WHAT TO PRODUCE ->
Edit the lines below, replacing every "Where should I click to:" with "Which spot do I click to:" and leaving everything else unchanged.

************

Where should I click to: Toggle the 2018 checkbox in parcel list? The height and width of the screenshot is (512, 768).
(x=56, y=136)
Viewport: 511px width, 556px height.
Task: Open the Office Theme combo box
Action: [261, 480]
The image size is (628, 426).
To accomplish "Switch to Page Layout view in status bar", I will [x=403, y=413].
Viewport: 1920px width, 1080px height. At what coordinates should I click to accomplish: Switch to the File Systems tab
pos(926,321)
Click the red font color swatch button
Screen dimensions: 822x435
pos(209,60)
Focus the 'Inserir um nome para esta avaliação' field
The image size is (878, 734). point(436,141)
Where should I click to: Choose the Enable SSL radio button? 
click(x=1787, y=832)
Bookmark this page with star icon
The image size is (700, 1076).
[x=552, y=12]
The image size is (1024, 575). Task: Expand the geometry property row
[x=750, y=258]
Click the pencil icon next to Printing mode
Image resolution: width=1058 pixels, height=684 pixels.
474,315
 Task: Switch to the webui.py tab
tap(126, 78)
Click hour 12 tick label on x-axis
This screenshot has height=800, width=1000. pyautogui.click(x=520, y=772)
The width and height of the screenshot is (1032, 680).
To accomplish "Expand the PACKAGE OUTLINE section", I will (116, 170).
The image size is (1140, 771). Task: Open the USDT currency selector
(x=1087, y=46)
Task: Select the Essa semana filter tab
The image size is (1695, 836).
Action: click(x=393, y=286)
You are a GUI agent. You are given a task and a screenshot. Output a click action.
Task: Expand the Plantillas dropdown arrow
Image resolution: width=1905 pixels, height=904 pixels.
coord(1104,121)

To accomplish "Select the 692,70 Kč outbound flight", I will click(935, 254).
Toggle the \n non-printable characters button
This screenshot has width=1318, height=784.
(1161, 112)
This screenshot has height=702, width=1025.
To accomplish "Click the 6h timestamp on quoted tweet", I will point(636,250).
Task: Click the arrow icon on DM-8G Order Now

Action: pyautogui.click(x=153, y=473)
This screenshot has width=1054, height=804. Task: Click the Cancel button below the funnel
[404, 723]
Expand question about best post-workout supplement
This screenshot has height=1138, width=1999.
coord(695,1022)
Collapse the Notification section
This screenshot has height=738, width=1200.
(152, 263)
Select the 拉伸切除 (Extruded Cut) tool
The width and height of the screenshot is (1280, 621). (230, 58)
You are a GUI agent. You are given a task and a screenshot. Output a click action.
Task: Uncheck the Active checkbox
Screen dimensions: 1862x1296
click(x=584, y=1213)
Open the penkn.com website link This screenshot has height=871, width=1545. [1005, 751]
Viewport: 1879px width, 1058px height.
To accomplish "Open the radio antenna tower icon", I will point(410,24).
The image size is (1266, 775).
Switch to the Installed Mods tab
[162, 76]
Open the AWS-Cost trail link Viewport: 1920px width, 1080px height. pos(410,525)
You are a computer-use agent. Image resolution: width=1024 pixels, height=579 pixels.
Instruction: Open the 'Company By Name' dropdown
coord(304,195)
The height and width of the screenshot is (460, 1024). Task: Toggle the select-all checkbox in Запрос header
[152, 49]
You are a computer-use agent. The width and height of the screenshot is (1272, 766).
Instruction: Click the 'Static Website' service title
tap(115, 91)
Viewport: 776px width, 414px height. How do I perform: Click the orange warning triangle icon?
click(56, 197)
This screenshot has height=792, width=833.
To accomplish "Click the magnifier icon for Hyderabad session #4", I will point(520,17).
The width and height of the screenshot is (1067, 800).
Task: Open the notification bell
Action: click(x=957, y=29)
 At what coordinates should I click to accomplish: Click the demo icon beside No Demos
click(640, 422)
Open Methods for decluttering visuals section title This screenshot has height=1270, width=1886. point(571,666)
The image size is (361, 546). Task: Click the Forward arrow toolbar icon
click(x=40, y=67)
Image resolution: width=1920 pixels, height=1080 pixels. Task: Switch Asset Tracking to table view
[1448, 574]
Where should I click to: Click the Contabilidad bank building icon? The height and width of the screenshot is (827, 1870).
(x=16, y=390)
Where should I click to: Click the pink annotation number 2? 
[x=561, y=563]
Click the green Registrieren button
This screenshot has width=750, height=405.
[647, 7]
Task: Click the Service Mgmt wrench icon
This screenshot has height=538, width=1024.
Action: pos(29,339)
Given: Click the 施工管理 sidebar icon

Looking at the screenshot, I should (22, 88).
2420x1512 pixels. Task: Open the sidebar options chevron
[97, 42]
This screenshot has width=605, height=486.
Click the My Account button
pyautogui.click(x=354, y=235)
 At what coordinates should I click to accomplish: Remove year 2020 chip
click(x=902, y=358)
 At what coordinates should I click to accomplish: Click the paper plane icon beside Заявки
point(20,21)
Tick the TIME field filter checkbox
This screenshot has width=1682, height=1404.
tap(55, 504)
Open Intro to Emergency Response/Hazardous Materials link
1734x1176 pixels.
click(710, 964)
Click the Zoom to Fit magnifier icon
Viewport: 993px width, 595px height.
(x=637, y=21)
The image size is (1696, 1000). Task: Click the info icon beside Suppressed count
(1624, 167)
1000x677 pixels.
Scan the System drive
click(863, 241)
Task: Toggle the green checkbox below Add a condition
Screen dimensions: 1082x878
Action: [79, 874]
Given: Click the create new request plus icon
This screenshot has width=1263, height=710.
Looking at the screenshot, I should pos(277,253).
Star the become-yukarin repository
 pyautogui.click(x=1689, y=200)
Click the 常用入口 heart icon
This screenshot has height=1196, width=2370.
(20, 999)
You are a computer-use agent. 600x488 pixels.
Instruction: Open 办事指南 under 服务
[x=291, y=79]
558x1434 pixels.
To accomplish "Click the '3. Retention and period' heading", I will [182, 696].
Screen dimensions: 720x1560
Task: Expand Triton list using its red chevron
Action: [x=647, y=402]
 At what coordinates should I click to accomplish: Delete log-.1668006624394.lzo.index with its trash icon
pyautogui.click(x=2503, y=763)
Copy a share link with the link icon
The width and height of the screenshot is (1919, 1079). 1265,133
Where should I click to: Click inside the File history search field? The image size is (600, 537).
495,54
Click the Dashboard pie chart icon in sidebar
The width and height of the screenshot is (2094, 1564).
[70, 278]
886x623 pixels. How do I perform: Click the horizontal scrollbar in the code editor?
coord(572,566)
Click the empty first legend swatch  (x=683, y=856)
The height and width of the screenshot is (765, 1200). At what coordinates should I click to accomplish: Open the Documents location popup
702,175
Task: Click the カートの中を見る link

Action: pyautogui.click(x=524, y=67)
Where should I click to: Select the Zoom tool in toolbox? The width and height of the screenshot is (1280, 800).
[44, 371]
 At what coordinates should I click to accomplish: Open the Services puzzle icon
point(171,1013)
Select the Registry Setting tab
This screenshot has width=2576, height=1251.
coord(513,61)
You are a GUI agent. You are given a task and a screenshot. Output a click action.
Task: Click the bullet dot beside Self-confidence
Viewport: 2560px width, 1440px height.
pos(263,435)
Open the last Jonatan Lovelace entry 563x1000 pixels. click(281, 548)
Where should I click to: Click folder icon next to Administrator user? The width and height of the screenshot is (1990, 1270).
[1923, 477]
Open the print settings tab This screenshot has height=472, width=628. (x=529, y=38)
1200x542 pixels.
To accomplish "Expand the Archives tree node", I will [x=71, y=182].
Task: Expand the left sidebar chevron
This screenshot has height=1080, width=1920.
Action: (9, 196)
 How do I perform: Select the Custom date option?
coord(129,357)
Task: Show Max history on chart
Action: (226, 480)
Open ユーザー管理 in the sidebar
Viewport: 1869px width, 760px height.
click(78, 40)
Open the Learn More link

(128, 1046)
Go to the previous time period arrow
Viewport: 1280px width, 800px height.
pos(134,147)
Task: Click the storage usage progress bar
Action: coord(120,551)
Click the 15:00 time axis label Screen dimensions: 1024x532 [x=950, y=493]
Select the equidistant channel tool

************

RESPONSE TO THIS EXERCISE ->
Which spot do I click to: Toggle the 2018 checkbox in parcel list? The height and width of the screenshot is (512, 768).
(x=56, y=136)
Viewport: 511px width, 556px height.
Task: Open the Office Theme combo box
Action: [261, 480]
The image size is (628, 426).
To accomplish "Switch to Page Layout view in status bar", I will [x=403, y=413].
Viewport: 1920px width, 1080px height. At what coordinates should I click to accomplish: Switch to the File Systems tab
pos(926,321)
Click the red font color swatch button
Screen dimensions: 822x435
pos(209,60)
Focus the 'Inserir um nome para esta avaliação' field
The image size is (878, 734). point(436,141)
Which spot do I click to: Choose the Enable SSL radio button? 
click(x=1787, y=832)
Bookmark this page with star icon
The image size is (700, 1076).
[x=552, y=12]
The image size is (1024, 575). Task: Expand the geometry property row
[x=750, y=258]
Click the pencil icon next to Printing mode
Image resolution: width=1058 pixels, height=684 pixels.
474,315
 Task: Switch to the webui.py tab
tap(126, 78)
Click hour 12 tick label on x-axis
This screenshot has height=800, width=1000. pyautogui.click(x=520, y=772)
The width and height of the screenshot is (1032, 680).
To accomplish "Expand the PACKAGE OUTLINE section", I will (116, 170).
The image size is (1140, 771). Task: Open the USDT currency selector
(x=1087, y=46)
Task: Select the Essa semana filter tab
The image size is (1695, 836).
Action: click(x=393, y=286)
You are a GUI agent. You are given a task and a screenshot. Output a click action.
Task: Expand the Plantillas dropdown arrow
Image resolution: width=1905 pixels, height=904 pixels.
coord(1104,121)

To accomplish "Select the 692,70 Kč outbound flight", I will click(935, 254).
Toggle the \n non-printable characters button
This screenshot has width=1318, height=784.
(1161, 112)
This screenshot has height=702, width=1025.
To accomplish "Click the 6h timestamp on quoted tweet", I will point(636,250).
Task: Click the arrow icon on DM-8G Order Now

Action: pyautogui.click(x=153, y=473)
This screenshot has width=1054, height=804. Task: Click the Cancel button below the funnel
[404, 723]
Expand question about best post-workout supplement
This screenshot has height=1138, width=1999.
coord(695,1022)
Collapse the Notification section
This screenshot has height=738, width=1200.
(152, 263)
Select the 拉伸切除 (Extruded Cut) tool
The width and height of the screenshot is (1280, 621). (230, 58)
You are a GUI agent. You are given a task and a screenshot. Output a click action.
Task: Uncheck the Active checkbox
Screen dimensions: 1862x1296
click(x=584, y=1213)
Open the penkn.com website link This screenshot has height=871, width=1545. [1005, 751]
Viewport: 1879px width, 1058px height.
To accomplish "Open the radio antenna tower icon", I will point(410,24).
The image size is (1266, 775).
Switch to the Installed Mods tab
[162, 76]
Open the AWS-Cost trail link Viewport: 1920px width, 1080px height. pos(410,525)
You are a computer-use agent. Image resolution: width=1024 pixels, height=579 pixels.
Instruction: Open the 'Company By Name' dropdown
coord(304,195)
The height and width of the screenshot is (460, 1024). Task: Toggle the select-all checkbox in Запрос header
[152, 49]
You are a computer-use agent. The width and height of the screenshot is (1272, 766).
Instruction: Click the 'Static Website' service title
tap(115, 91)
Viewport: 776px width, 414px height. How do I perform: Click the orange warning triangle icon?
click(56, 197)
This screenshot has height=792, width=833.
To accomplish "Click the magnifier icon for Hyderabad session #4", I will point(520,17).
The width and height of the screenshot is (1067, 800).
Task: Open the notification bell
Action: click(x=957, y=29)
 At what coordinates should I click to accomplish: Click the demo icon beside No Demos
click(640, 422)
Open Methods for decluttering visuals section title This screenshot has height=1270, width=1886. point(571,666)
The image size is (361, 546). Task: Click the Forward arrow toolbar icon
click(x=40, y=67)
Image resolution: width=1920 pixels, height=1080 pixels. Task: Switch Asset Tracking to table view
[1448, 574]
Which spot do I click to: Click the Contabilidad bank building icon? The height and width of the screenshot is (827, 1870).
(x=16, y=390)
Which spot do I click to: Click the pink annotation number 2? 
[x=561, y=563]
Click the green Registrieren button
This screenshot has width=750, height=405.
[647, 7]
Task: Click the Service Mgmt wrench icon
This screenshot has height=538, width=1024.
Action: pos(29,339)
Given: Click the 施工管理 sidebar icon

Looking at the screenshot, I should (22, 88).
2420x1512 pixels. Task: Open the sidebar options chevron
[97, 42]
This screenshot has width=605, height=486.
Click the My Account button
pyautogui.click(x=354, y=235)
 At what coordinates should I click to accomplish: Remove year 2020 chip
click(x=902, y=358)
 At what coordinates should I click to accomplish: Click the paper plane icon beside Заявки
point(20,21)
Tick the TIME field filter checkbox
This screenshot has width=1682, height=1404.
tap(55, 504)
Open Intro to Emergency Response/Hazardous Materials link
1734x1176 pixels.
click(710, 964)
Click the Zoom to Fit magnifier icon
Viewport: 993px width, 595px height.
(x=637, y=21)
The image size is (1696, 1000). Task: Click the info icon beside Suppressed count
(1624, 167)
1000x677 pixels.
Scan the System drive
click(863, 241)
Task: Toggle the green checkbox below Add a condition
Screen dimensions: 1082x878
Action: [79, 874]
Given: Click the create new request plus icon
This screenshot has width=1263, height=710.
Looking at the screenshot, I should pos(277,253).
Star the become-yukarin repository
 pyautogui.click(x=1689, y=200)
Click the 常用入口 heart icon
This screenshot has height=1196, width=2370.
(20, 999)
You are a computer-use agent. 600x488 pixels.
Instruction: Open 办事指南 under 服务
[x=291, y=79]
558x1434 pixels.
To accomplish "Click the '3. Retention and period' heading", I will [182, 696].
Screen dimensions: 720x1560
Task: Expand Triton list using its red chevron
Action: [x=647, y=402]
 At what coordinates should I click to accomplish: Delete log-.1668006624394.lzo.index with its trash icon
pyautogui.click(x=2503, y=763)
Copy a share link with the link icon
The width and height of the screenshot is (1919, 1079). 1265,133
Which spot do I click to: Click inside the File history search field? The image size is (600, 537).
495,54
Click the Dashboard pie chart icon in sidebar
The width and height of the screenshot is (2094, 1564).
[70, 278]
886x623 pixels. How do I perform: Click the horizontal scrollbar in the code editor?
coord(572,566)
Click the empty first legend swatch  (x=683, y=856)
The height and width of the screenshot is (765, 1200). At what coordinates should I click to accomplish: Open the Documents location popup
702,175
Task: Click the カートの中を見る link

Action: pyautogui.click(x=524, y=67)
Which spot do I click to: Select the Zoom tool in toolbox? The width and height of the screenshot is (1280, 800).
[44, 371]
 At what coordinates should I click to accomplish: Open the Services puzzle icon
point(171,1013)
Select the Registry Setting tab
This screenshot has width=2576, height=1251.
coord(513,61)
You are a GUI agent. You are given a task and a screenshot. Output a click action.
Task: Click the bullet dot beside Self-confidence
Viewport: 2560px width, 1440px height.
pos(263,435)
Open the last Jonatan Lovelace entry 563x1000 pixels. click(281, 548)
Which spot do I click to: Click folder icon next to Administrator user? The width and height of the screenshot is (1990, 1270).
[1923, 477]
Open the print settings tab This screenshot has height=472, width=628. (x=529, y=38)
1200x542 pixels.
To accomplish "Expand the Archives tree node", I will [x=71, y=182].
Task: Expand the left sidebar chevron
This screenshot has height=1080, width=1920.
Action: (9, 196)
 How do I perform: Select the Custom date option?
coord(129,357)
Task: Show Max history on chart
Action: (226, 480)
Open ユーザー管理 in the sidebar
Viewport: 1869px width, 760px height.
click(78, 40)
Open the Learn More link

(128, 1046)
Go to the previous time period arrow
Viewport: 1280px width, 800px height.
pos(134,147)
Task: Click the storage usage progress bar
Action: coord(120,551)
Click the 15:00 time axis label Screen dimensions: 1024x532 [x=950, y=493]
Select the equidistant channel tool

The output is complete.